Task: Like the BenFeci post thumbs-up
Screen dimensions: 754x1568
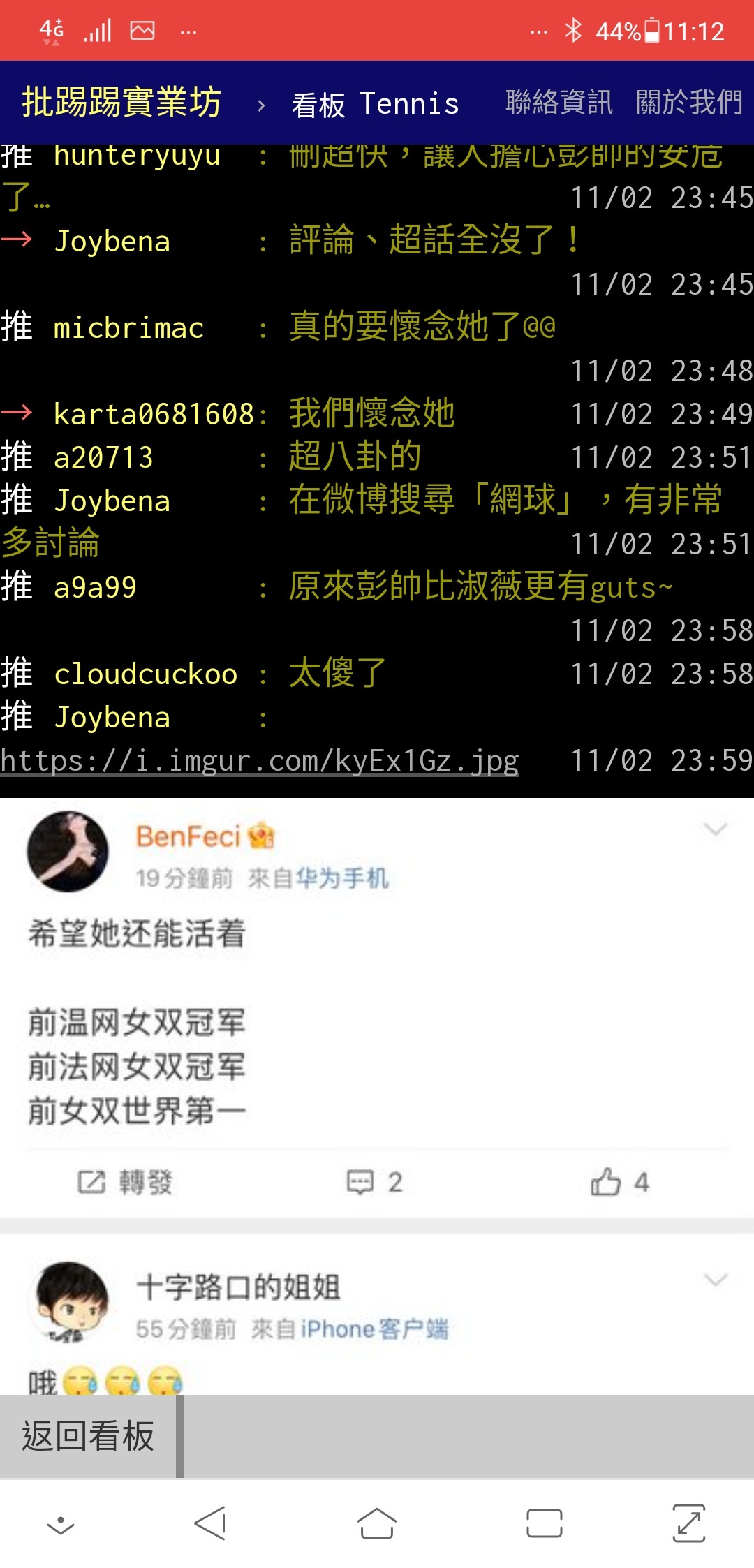Action: click(605, 1181)
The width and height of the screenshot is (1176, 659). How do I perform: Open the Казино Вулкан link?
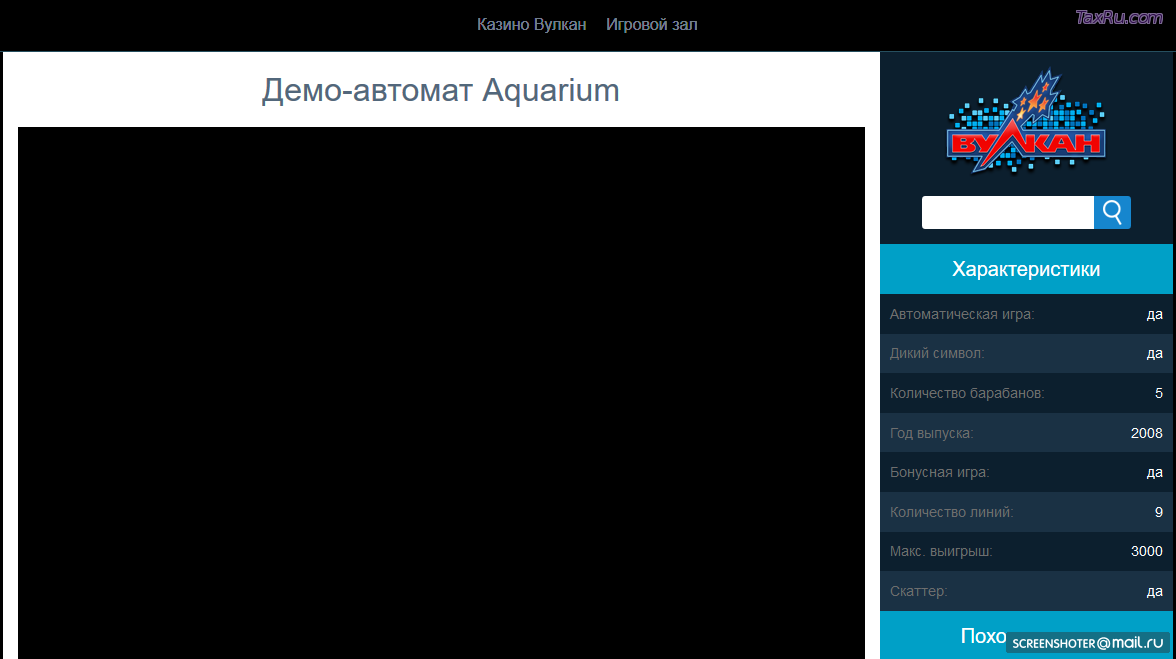point(531,25)
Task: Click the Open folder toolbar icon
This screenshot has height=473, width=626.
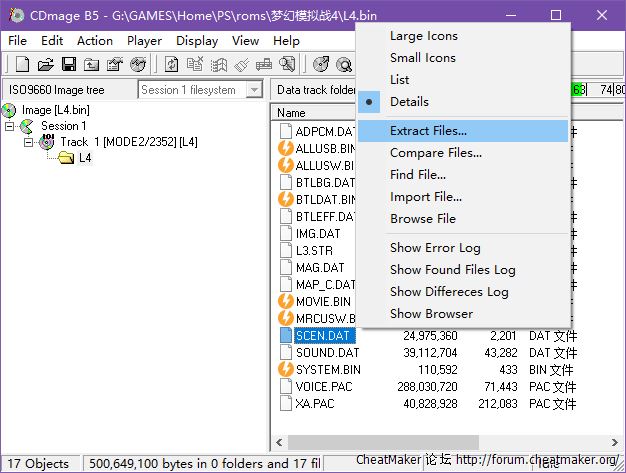Action: [x=45, y=64]
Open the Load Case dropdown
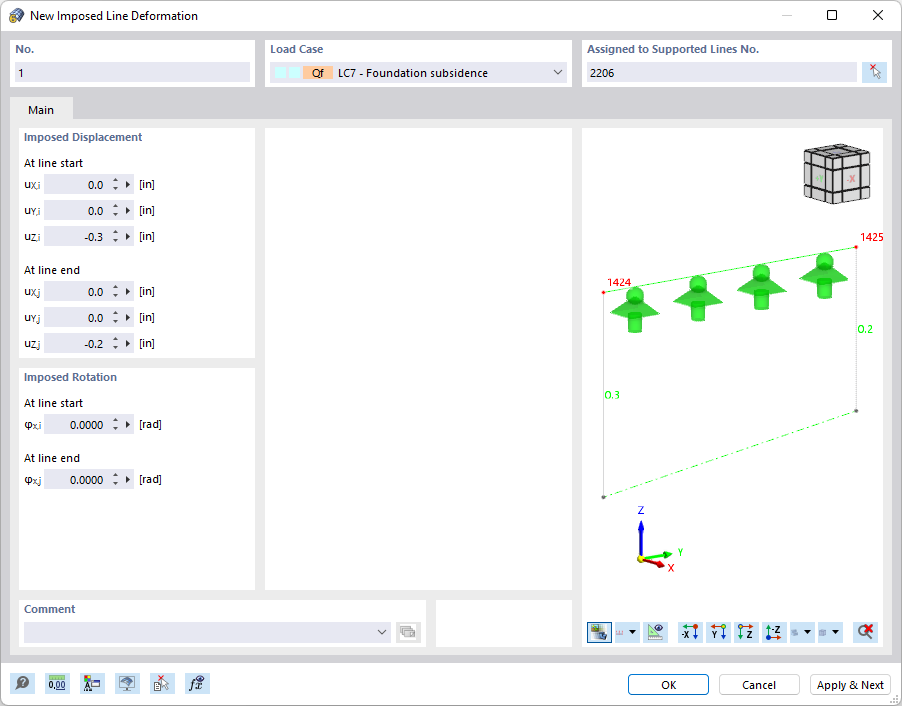This screenshot has height=706, width=902. click(x=558, y=72)
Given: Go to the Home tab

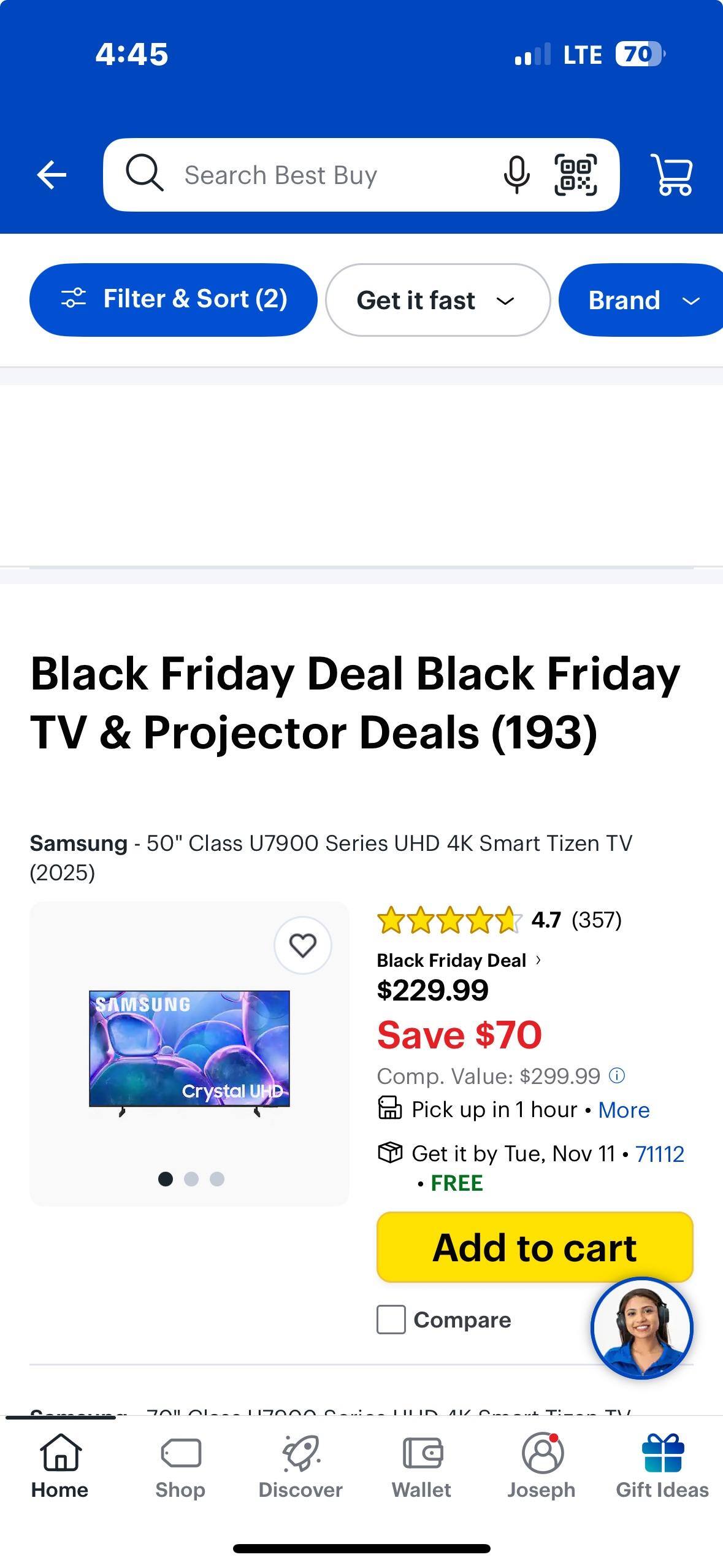Looking at the screenshot, I should pyautogui.click(x=60, y=1466).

_EXERCISE DETAILS_.
Exactly as written, return each line above and leave the pictures behind.

_TASK RESPONSE_.
Task: Like the BenFeci post thumbs-up
Screen dimensions: 754x1568
Action: click(605, 1181)
The width and height of the screenshot is (1176, 659). How do I perform: Open the Казино Вулкан link?
point(531,25)
Task: Click the Open folder toolbar icon
This screenshot has height=473, width=626.
Action: [x=45, y=64]
Open the Load Case dropdown
This screenshot has height=706, width=902. click(x=558, y=72)
Given: Go to the Home tab

Looking at the screenshot, I should pyautogui.click(x=60, y=1466).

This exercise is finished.